Hearty Chicken & Corn Chowder
Today we have a WINNING recipe for you so that you can WIN in your nutrition and WIN in life!
Today’s WINNING recipe to meet Coach JC’s 10 WINNING Habits is Hearty Chicken & Corn Chowder. Have I earned my starchy carbs? Where is my lean protein?
1 tablespoon butter
1 medium (110 grams) onion, chopped
2 medium (80 grams) celery stalks, chopped
2 garlic cloves, minced
1 (32-ounce or 910-gram) container reduced-sodium chicken broth
2 Yukon Gold potatoes, diced (about 2 cups)
2 cups (280 grams) fresh or frozen corn kernels
1 tablespoon fresh thyme or 1 teaspoon dried thyme
1/2 teaspoon salt
1/4 teaspoon freshly ground black pepper
2 cups (280 grams) rotisserie-cooked chicken breast, shredded
4 sprigs thyme for garnish, if desired
In a large Dutch oven or soup pot, melt butter over medium-high heat. Add onion, celery and garlic; sauté 2–3 minutes, or until tender.

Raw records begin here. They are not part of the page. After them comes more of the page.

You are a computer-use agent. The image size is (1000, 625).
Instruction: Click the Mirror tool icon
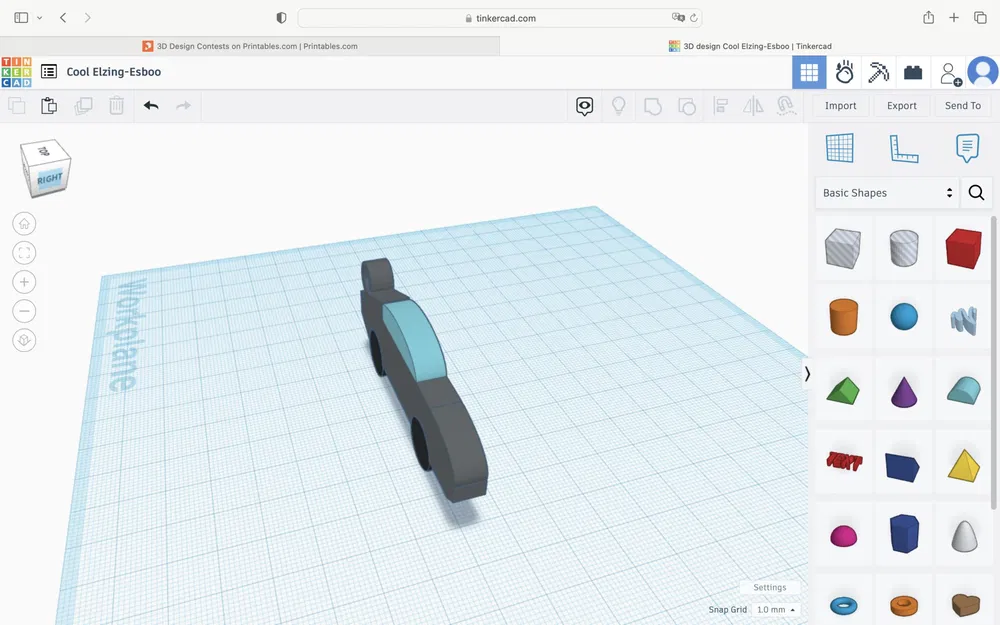753,105
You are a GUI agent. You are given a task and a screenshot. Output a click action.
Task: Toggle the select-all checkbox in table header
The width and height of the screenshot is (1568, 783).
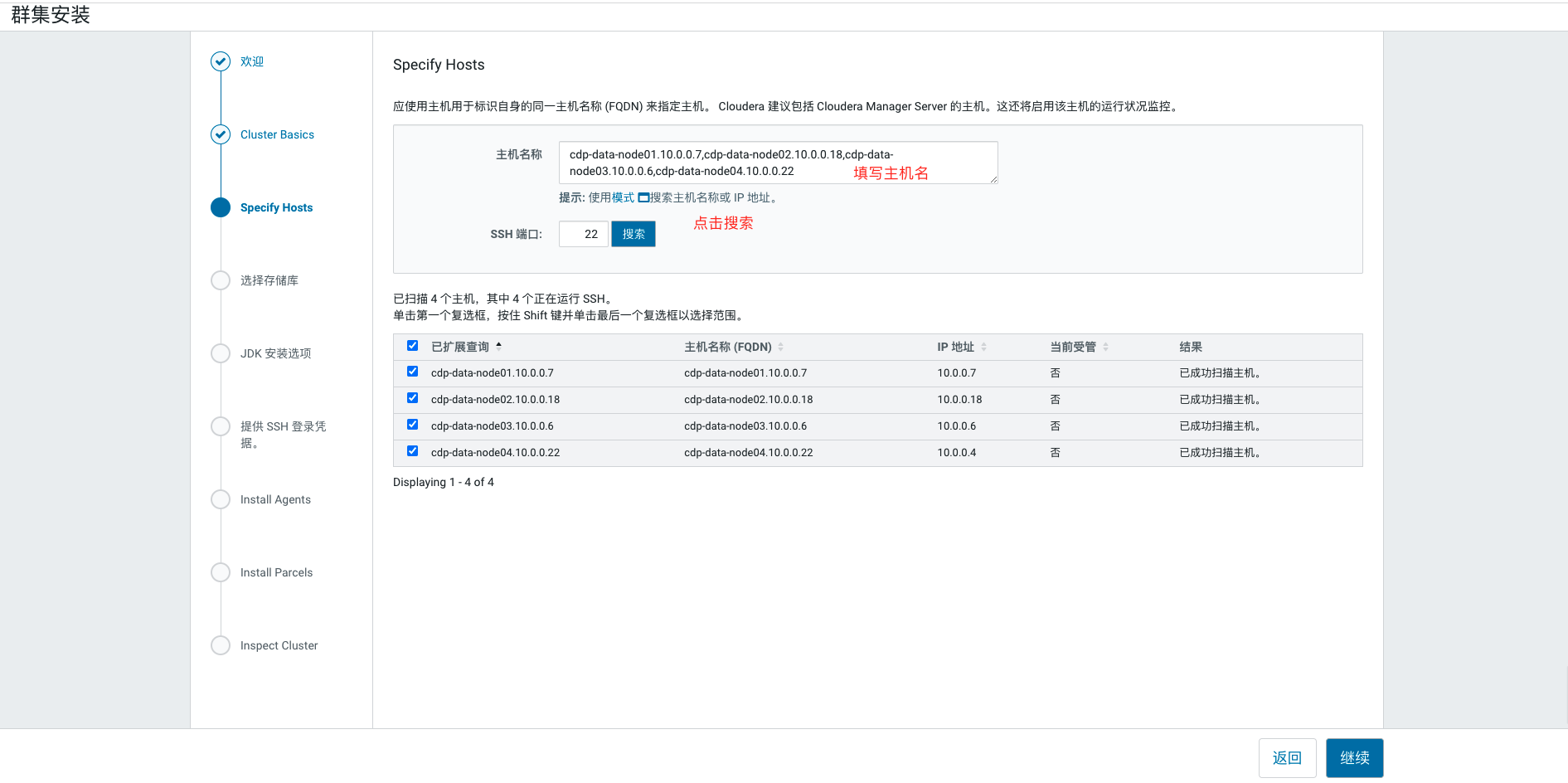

Add broth, potatoes, corn, thyme, salt and pepper. Bring mixture to a boil, reduce heat to medium-low, and cook, stirring occasionally, 10–15 minutes until potatoes are tender.
Stir in chicken; cook 2 minutes until mixture is heated through. Transfer 3 cups to a large blender. Remove stopper, and cover hole with a folded towel; blend until almost smooth. Stir into remaining soup mixture. Ladle soup into serving bowls, and garnish with thyme, if desired.